__ACTION ITEM__: The reply should consist of every entry, repeated exactly.

__EXERCISE INPUT__:

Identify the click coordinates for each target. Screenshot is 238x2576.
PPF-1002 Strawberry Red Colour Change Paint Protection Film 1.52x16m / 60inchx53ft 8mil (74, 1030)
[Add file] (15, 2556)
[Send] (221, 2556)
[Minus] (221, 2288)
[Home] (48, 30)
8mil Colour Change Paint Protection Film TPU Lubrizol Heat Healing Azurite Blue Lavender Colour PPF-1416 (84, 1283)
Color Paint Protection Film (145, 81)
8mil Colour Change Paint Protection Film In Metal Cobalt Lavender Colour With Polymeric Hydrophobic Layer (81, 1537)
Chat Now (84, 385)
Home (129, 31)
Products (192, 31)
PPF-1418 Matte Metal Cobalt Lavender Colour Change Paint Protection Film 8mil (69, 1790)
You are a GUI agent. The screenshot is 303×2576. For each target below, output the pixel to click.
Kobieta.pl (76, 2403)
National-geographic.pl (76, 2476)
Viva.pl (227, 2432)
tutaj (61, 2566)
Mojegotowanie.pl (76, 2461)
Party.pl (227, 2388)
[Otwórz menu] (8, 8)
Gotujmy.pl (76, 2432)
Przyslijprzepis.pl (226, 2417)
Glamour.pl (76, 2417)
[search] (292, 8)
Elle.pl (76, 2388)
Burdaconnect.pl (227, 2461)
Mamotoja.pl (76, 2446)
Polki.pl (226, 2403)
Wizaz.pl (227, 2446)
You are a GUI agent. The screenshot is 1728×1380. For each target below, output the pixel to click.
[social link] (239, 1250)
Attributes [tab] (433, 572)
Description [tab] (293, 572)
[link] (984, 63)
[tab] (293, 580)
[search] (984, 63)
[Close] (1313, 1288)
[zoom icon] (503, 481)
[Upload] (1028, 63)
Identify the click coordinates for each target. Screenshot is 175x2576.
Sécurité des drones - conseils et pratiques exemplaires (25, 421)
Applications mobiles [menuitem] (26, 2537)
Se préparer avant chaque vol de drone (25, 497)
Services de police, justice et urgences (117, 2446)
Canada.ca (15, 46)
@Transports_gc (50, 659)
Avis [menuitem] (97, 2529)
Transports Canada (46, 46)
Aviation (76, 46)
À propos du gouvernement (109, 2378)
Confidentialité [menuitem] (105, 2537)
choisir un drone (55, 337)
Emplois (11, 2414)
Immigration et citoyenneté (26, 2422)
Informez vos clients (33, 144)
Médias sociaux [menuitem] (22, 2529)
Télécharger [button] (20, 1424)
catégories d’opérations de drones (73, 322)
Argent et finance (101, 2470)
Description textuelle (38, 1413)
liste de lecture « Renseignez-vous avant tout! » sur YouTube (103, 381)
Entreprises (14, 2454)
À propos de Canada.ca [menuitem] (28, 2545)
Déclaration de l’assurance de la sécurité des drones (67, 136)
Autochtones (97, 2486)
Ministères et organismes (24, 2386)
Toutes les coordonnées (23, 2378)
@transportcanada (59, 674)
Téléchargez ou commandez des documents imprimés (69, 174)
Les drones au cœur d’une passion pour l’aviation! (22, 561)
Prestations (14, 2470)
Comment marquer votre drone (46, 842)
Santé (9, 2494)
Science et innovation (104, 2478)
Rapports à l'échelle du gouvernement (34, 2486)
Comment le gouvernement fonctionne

__FINISHED EXERCISE__:
Identify the click coordinates for each target. Screenshot is 238x2576.
PPF-1002 Strawberry Red Colour Change Paint Protection Film 1.52x16m / 60inchx53ft 8mil (74, 1030)
[Add file] (15, 2556)
[Send] (221, 2556)
[Minus] (221, 2288)
[Home] (48, 30)
8mil Colour Change Paint Protection Film TPU Lubrizol Heat Healing Azurite Blue Lavender Colour PPF-1416 (84, 1283)
Color Paint Protection Film (145, 81)
8mil Colour Change Paint Protection Film In Metal Cobalt Lavender Colour With Polymeric Hydrophobic Layer (81, 1537)
Chat Now (84, 385)
Home (129, 31)
Products (192, 31)
PPF-1418 Matte Metal Cobalt Lavender Colour Change Paint Protection Film 8mil (69, 1790)
You are a GUI agent. The screenshot is 303×2576. For each target below, output the pixel to click.
Kobieta.pl (76, 2403)
National-geographic.pl (76, 2476)
Viva.pl (227, 2432)
tutaj (61, 2566)
Mojegotowanie.pl (76, 2461)
Party.pl (227, 2388)
[Otwórz menu] (8, 8)
Gotujmy.pl (76, 2432)
Przyslijprzepis.pl (226, 2417)
Glamour.pl (76, 2417)
[search] (292, 8)
Elle.pl (76, 2388)
Burdaconnect.pl (227, 2461)
Mamotoja.pl (76, 2446)
Polki.pl (226, 2403)
Wizaz.pl (227, 2446)
You are a GUI agent. The screenshot is 1728×1380. For each target below, output the pixel to click.
[social link] (239, 1250)
Attributes [tab] (433, 572)
Description [tab] (293, 572)
[link] (984, 63)
[tab] (293, 580)
[search] (984, 63)
[Close] (1313, 1288)
[zoom icon] (503, 481)
[Upload] (1028, 63)
Identify the click coordinates for each target. Screenshot is 175x2576.
Sécurité des drones - conseils et pratiques exemplaires (25, 421)
Applications mobiles [menuitem] (26, 2537)
Se préparer avant chaque vol de drone (25, 497)
Services de police, justice et urgences (117, 2446)
Canada.ca (15, 46)
@Transports_gc (50, 659)
Avis [menuitem] (97, 2529)
Transports Canada (46, 46)
Aviation (76, 46)
À propos du gouvernement (109, 2378)
Confidentialité [menuitem] (105, 2537)
choisir un drone (55, 337)
Emplois (11, 2414)
Immigration et citoyenneté (26, 2422)
Informez vos clients (33, 144)
Médias sociaux [menuitem] (22, 2529)
Télécharger [button] (20, 1424)
catégories d’opérations de drones (73, 322)
Argent et finance (101, 2470)
Description textuelle (38, 1413)
liste de lecture « Renseignez-vous avant tout! » sur YouTube (103, 381)
Entreprises (14, 2454)
À propos de Canada.ca [menuitem] (28, 2545)
Déclaration de l’assurance de la sécurité des drones (67, 136)
Autochtones (97, 2486)
Ministères et organismes (24, 2386)
Toutes les coordonnées (23, 2378)
@transportcanada (59, 674)
Téléchargez ou commandez des documents imprimés (69, 174)
Les drones au cœur d’une passion pour l’aviation! (22, 561)
Prestations (14, 2470)
Comment marquer votre drone (46, 842)
Santé (9, 2494)
Science et innovation (104, 2478)
Rapports à l'échelle du gouvernement (34, 2486)
Comment le gouvernement fonctionne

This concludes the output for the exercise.